- _What is needed_
Transcribe exactly the line with "Task: Select column B header" and each line that follows it in the listing, down to the last, omitting all pictures.

BEGIN Records supplied

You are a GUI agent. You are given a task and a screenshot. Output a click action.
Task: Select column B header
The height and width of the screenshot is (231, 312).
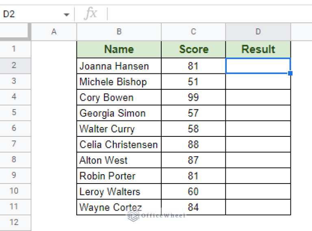[119, 32]
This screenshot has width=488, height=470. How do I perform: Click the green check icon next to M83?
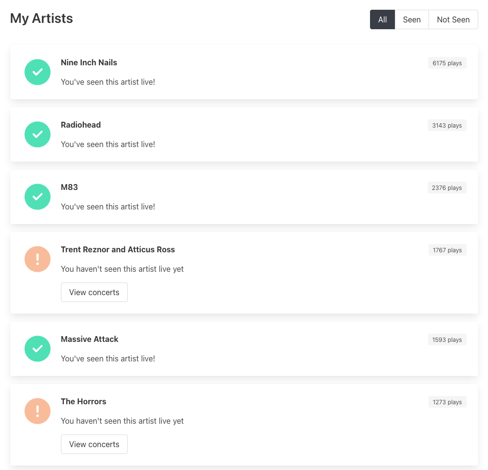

END Records supplied

- _Solution to the exercise_
Task: Select column B header
The height and width of the screenshot is (231, 312).
[119, 32]
This screenshot has width=488, height=470. How do I perform: Click the green check icon next to M83?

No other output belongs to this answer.